-- Directions for this task --
Can you quote, word for word, the rows from the very start through the line containing "Looking at the screenshot, I should 839,412.", including both the first line and that line?

━━━

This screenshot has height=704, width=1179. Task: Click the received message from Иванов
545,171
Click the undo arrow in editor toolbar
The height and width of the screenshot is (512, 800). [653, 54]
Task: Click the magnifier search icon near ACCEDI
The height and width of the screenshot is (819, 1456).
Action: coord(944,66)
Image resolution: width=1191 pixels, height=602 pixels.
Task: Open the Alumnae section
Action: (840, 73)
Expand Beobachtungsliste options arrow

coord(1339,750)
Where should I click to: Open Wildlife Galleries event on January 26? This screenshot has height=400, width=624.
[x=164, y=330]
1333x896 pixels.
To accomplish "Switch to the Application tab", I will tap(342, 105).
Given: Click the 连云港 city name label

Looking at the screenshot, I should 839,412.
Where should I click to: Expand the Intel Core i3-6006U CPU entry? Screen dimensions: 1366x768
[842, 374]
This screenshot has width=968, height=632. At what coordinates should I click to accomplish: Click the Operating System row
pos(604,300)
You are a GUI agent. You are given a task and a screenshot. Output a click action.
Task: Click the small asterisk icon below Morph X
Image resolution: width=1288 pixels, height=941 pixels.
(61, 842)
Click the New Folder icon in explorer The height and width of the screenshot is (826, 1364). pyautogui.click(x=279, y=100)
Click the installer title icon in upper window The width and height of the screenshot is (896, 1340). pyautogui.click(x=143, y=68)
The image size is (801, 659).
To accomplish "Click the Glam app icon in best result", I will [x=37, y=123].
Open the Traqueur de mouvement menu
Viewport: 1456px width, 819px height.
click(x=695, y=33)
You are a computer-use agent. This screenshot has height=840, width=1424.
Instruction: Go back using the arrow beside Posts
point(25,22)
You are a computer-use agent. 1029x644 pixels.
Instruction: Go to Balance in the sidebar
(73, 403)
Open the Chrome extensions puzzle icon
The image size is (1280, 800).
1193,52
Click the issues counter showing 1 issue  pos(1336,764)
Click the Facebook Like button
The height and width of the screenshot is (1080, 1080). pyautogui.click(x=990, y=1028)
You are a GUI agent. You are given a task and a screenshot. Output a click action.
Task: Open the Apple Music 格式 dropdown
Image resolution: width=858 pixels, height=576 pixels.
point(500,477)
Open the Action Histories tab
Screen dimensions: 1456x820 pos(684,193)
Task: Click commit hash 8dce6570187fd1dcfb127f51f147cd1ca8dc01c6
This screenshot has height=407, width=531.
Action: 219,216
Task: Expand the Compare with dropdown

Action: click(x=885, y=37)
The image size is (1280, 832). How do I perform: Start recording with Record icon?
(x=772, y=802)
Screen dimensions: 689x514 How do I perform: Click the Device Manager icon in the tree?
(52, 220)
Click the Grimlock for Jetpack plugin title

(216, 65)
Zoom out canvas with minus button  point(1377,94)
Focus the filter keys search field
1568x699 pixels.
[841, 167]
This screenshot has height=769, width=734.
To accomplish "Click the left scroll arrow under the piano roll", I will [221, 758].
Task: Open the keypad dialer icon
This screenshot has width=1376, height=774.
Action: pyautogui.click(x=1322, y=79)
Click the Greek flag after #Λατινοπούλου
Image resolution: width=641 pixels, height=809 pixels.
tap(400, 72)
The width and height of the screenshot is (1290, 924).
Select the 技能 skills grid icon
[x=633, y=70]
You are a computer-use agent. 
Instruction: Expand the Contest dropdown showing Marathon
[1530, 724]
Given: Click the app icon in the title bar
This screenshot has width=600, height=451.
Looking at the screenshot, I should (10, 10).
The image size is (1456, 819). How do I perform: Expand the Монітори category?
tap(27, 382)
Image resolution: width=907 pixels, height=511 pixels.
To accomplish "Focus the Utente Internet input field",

━━━

-- Response to this task --
This screenshot has height=704, width=1179. Task: Click the received message from Иванов
545,171
Click the undo arrow in editor toolbar
The height and width of the screenshot is (512, 800). [653, 54]
Task: Click the magnifier search icon near ACCEDI
The height and width of the screenshot is (819, 1456).
Action: coord(944,66)
Image resolution: width=1191 pixels, height=602 pixels.
Task: Open the Alumnae section
Action: (840, 73)
Expand Beobachtungsliste options arrow

coord(1339,750)
Where should I click to: Open Wildlife Galleries event on January 26? This screenshot has height=400, width=624.
[x=164, y=330]
1333x896 pixels.
To accomplish "Switch to the Application tab", I will tap(342, 105).
Given: Click the 连云港 city name label

Looking at the screenshot, I should 839,412.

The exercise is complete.